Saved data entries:
___

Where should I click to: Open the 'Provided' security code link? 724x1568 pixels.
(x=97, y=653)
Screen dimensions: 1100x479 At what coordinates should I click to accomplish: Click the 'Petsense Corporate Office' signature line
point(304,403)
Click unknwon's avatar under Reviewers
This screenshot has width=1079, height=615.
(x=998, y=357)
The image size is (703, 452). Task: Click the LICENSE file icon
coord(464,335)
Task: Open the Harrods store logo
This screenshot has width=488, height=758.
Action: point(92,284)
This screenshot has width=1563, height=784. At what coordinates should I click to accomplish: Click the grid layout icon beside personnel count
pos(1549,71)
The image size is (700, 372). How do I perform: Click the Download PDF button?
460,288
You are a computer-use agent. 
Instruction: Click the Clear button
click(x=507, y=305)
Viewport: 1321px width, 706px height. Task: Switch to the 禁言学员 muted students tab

___

What you have to do: Go through the records and copy all of them exactly.

Exercise answer:
Where should I click to: Open the 'Provided' security code link? 724x1568 pixels.
(x=97, y=653)
Screen dimensions: 1100x479 At what coordinates should I click to accomplish: Click the 'Petsense Corporate Office' signature line
point(304,403)
Click unknwon's avatar under Reviewers
This screenshot has width=1079, height=615.
(x=998, y=357)
The image size is (703, 452). Task: Click the LICENSE file icon
coord(464,335)
Task: Open the Harrods store logo
This screenshot has width=488, height=758.
Action: point(92,284)
This screenshot has width=1563, height=784. At what coordinates should I click to accomplish: Click the grid layout icon beside personnel count
pos(1549,71)
The image size is (700, 372). How do I perform: Click the Download PDF button?
460,288
You are a computer-use agent. 
Instruction: Click the Clear button
click(x=507, y=305)
Viewport: 1321px width, 706px height. Task: Switch to the 禁言学员 muted students tab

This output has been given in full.